A test done on a sample of blood to look for cancer cells from a tumour that are circulating in the blood or for pieces of DNA from tumour cells that are in the blood. A liquid biopsy may be used to help find cancer at an early stage. It may also be used to help plan treatment or to find out how well treatment is working or if cancer has come back.
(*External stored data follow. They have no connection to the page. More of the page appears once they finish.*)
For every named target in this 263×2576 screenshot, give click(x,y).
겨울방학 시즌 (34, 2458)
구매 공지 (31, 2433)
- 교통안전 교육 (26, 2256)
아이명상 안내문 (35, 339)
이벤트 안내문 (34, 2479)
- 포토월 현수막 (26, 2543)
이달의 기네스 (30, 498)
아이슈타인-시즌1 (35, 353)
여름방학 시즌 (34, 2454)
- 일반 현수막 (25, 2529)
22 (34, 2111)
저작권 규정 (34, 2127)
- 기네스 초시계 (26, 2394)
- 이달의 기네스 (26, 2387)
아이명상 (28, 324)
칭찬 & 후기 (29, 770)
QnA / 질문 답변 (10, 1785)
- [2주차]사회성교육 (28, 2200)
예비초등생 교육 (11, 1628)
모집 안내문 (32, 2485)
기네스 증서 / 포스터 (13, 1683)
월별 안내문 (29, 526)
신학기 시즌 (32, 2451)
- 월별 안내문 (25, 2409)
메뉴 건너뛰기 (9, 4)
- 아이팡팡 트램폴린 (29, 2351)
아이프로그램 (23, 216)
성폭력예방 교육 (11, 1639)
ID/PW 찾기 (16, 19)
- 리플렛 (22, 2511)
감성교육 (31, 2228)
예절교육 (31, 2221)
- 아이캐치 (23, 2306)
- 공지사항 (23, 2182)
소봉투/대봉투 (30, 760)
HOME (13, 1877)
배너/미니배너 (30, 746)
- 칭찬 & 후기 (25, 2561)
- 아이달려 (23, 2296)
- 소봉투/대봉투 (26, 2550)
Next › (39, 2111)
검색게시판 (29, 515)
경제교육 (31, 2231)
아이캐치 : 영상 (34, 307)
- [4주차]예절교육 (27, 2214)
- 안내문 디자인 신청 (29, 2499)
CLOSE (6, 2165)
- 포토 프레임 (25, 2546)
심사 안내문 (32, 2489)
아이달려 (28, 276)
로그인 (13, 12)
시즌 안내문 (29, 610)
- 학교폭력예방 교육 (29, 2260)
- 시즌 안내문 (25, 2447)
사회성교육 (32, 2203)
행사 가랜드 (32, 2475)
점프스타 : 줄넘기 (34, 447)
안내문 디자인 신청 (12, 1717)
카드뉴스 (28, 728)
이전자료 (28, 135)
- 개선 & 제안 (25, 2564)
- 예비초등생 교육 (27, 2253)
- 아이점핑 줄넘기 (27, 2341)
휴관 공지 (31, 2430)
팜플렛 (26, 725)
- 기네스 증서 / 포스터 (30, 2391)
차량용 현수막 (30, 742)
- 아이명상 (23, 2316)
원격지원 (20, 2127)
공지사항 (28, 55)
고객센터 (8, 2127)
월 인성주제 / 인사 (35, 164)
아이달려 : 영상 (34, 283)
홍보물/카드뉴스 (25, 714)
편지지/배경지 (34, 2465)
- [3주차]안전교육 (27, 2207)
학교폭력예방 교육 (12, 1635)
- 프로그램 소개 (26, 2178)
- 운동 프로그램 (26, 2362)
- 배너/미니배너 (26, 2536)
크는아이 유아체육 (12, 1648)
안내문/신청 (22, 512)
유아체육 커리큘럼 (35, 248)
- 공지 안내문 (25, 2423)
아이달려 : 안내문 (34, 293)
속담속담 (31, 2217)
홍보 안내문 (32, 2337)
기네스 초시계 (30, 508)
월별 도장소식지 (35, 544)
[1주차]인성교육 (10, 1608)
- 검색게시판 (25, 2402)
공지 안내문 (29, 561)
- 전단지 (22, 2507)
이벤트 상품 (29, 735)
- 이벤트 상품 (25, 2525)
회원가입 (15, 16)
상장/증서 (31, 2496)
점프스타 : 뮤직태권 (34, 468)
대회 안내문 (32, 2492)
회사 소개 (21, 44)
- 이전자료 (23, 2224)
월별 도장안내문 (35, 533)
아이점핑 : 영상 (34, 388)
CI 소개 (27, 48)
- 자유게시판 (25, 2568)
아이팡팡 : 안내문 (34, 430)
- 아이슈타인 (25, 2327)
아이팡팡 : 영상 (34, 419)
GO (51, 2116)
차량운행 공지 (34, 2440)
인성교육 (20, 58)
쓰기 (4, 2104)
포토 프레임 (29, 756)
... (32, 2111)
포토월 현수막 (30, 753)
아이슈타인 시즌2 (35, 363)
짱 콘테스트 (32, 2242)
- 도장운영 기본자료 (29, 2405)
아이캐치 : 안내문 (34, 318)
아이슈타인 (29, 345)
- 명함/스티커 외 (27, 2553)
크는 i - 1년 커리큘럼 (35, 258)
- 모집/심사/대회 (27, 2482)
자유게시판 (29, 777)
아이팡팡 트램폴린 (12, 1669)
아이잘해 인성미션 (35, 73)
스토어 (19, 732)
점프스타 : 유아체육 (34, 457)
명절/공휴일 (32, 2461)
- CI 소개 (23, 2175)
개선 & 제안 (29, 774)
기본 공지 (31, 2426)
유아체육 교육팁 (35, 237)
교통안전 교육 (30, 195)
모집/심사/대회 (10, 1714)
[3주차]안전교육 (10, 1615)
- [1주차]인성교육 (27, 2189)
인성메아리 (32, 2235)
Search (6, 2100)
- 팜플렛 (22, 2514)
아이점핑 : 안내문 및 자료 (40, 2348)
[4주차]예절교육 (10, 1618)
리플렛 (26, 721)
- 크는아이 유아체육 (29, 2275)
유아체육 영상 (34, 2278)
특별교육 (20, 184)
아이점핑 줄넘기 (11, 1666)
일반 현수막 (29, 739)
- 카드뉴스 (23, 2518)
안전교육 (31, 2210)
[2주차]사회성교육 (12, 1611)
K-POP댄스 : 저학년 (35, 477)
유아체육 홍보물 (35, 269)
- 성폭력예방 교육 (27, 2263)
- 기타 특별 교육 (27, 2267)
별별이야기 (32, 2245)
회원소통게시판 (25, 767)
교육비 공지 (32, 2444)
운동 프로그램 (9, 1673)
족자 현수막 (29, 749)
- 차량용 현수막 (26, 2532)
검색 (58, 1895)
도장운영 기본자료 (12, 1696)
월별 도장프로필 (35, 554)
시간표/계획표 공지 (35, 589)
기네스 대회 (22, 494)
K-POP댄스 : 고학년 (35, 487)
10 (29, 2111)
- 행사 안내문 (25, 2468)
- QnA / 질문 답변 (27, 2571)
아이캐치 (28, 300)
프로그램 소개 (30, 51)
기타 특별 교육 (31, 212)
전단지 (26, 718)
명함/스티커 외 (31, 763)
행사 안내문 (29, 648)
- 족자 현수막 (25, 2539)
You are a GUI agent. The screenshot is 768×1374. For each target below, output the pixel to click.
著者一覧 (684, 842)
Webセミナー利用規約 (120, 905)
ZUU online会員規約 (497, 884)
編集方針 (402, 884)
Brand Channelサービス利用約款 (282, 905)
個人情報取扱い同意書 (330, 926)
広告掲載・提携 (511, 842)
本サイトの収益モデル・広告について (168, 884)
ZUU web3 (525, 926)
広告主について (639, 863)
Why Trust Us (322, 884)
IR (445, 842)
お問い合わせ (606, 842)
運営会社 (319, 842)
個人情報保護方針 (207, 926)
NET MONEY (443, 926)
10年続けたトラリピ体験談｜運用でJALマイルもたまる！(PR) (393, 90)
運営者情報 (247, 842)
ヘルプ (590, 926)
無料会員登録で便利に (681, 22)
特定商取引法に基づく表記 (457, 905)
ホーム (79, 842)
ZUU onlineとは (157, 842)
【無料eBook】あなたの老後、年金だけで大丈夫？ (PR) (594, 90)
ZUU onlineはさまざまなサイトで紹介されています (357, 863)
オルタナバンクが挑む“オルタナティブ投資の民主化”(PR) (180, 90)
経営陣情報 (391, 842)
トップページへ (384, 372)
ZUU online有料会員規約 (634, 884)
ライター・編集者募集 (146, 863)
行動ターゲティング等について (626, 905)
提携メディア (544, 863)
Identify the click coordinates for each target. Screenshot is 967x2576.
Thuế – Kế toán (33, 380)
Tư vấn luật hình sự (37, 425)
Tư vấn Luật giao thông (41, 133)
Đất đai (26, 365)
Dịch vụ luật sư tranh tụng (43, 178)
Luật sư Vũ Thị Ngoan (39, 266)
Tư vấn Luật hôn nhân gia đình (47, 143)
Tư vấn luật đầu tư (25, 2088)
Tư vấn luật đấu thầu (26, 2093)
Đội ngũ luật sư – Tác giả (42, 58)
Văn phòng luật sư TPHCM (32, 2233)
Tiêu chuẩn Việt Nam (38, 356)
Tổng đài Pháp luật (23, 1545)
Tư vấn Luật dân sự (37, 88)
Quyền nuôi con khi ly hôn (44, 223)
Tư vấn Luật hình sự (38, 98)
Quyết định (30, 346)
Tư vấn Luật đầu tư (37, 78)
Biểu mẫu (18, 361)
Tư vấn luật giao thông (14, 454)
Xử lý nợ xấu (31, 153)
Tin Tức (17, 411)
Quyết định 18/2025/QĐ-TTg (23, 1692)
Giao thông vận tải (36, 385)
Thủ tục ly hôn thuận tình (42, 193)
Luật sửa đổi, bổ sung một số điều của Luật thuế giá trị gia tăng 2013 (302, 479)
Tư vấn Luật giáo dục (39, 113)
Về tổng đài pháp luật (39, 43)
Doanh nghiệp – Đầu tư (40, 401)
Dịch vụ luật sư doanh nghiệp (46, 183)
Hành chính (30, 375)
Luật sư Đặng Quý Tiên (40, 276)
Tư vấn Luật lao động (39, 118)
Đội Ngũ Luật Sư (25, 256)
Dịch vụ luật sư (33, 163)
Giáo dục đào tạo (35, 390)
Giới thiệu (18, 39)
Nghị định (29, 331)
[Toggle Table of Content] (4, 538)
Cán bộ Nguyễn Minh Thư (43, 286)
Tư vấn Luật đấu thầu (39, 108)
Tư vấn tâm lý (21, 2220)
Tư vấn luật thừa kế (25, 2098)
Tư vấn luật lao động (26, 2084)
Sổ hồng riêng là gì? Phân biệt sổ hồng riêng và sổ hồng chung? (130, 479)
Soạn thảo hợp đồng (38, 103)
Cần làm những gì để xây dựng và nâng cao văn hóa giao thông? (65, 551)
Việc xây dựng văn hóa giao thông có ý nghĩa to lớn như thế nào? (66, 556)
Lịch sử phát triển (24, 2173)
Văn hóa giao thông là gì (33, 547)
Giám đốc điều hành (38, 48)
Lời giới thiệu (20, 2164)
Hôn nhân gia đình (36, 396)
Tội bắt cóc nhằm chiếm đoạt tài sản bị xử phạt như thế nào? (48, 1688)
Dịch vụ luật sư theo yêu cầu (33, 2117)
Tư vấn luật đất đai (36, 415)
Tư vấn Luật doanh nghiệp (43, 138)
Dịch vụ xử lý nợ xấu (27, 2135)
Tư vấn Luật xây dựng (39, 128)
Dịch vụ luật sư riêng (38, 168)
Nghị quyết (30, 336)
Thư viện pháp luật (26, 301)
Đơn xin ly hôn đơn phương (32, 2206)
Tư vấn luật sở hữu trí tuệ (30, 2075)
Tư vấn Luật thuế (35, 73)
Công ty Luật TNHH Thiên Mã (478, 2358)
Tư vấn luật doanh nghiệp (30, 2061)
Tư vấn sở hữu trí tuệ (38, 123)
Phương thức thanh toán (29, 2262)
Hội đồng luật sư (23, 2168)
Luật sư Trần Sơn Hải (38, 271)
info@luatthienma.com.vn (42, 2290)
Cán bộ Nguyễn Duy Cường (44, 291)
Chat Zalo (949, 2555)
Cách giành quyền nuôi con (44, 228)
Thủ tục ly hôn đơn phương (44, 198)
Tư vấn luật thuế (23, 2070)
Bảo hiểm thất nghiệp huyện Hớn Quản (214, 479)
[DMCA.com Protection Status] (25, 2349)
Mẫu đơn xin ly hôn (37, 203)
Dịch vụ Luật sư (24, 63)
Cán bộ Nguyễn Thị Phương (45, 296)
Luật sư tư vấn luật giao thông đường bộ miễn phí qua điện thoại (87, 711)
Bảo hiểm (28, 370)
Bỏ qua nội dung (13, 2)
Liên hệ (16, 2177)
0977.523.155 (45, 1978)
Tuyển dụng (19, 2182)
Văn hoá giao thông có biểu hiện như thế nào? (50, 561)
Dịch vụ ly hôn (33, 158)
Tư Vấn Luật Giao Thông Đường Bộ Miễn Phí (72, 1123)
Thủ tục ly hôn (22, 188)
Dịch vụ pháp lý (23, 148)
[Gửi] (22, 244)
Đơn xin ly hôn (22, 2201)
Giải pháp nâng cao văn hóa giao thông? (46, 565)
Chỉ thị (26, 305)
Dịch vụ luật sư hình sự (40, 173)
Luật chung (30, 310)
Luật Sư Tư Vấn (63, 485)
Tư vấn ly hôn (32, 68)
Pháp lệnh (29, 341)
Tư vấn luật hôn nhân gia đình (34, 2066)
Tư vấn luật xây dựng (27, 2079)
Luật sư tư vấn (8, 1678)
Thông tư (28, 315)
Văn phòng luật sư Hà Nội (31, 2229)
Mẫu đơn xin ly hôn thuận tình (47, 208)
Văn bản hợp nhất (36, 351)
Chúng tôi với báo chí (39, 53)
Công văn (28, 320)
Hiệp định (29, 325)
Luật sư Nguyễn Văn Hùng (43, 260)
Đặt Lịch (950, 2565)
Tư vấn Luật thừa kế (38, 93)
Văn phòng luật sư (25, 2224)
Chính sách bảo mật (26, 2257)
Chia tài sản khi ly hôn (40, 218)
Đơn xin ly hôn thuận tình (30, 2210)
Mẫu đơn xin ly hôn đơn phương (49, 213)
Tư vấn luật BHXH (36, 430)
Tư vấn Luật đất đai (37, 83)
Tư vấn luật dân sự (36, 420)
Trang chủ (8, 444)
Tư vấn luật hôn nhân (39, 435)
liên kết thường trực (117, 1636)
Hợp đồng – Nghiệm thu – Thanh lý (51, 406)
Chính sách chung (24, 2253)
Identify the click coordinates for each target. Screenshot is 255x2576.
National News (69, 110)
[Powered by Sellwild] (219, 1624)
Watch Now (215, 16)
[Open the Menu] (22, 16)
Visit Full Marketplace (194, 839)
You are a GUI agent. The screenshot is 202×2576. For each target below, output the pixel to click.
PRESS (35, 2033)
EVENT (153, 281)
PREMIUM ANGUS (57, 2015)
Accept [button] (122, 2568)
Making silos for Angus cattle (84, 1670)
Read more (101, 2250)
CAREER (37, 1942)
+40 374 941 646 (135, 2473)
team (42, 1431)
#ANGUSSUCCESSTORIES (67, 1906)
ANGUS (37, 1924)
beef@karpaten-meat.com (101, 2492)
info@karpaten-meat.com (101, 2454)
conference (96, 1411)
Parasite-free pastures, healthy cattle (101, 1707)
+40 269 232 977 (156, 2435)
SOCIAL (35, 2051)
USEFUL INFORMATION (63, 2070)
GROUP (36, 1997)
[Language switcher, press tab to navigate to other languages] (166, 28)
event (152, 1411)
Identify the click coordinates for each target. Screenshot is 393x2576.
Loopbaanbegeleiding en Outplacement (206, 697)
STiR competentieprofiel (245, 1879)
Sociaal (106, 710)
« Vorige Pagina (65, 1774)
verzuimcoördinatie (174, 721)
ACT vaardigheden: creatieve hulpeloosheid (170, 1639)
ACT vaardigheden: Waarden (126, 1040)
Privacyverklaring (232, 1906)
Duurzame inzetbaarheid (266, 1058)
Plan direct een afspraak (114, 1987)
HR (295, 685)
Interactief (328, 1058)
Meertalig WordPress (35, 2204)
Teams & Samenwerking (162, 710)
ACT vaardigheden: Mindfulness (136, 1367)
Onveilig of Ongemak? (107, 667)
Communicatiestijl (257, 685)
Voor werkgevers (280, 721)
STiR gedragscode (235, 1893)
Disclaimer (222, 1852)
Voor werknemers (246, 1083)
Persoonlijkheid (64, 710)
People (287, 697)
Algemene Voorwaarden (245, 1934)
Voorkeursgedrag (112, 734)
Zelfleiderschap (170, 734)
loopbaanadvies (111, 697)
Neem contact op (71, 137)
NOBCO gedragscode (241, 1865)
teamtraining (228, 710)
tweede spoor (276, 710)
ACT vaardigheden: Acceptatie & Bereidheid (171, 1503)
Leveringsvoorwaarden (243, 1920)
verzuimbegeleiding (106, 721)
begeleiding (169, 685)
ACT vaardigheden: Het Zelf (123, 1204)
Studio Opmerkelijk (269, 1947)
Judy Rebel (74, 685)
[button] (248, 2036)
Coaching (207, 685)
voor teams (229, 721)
Being able to take multiple samples of blood over time may also help doctors understand what kind of molecular changes are taking place in a tumour.

The need for “liquid biopsy” arose from the fact that molecular profiling of tumours relies on invasive surgical procedures, often associated with procedural risks/complications, and tissue collection is unfeasible for many cancer patients. The identification of circulating biomarkers such as circulating tumour cells (CTCs) or circulating tumour-derived nucleic acids thus provided a potential solution for cancer characterization and management [38].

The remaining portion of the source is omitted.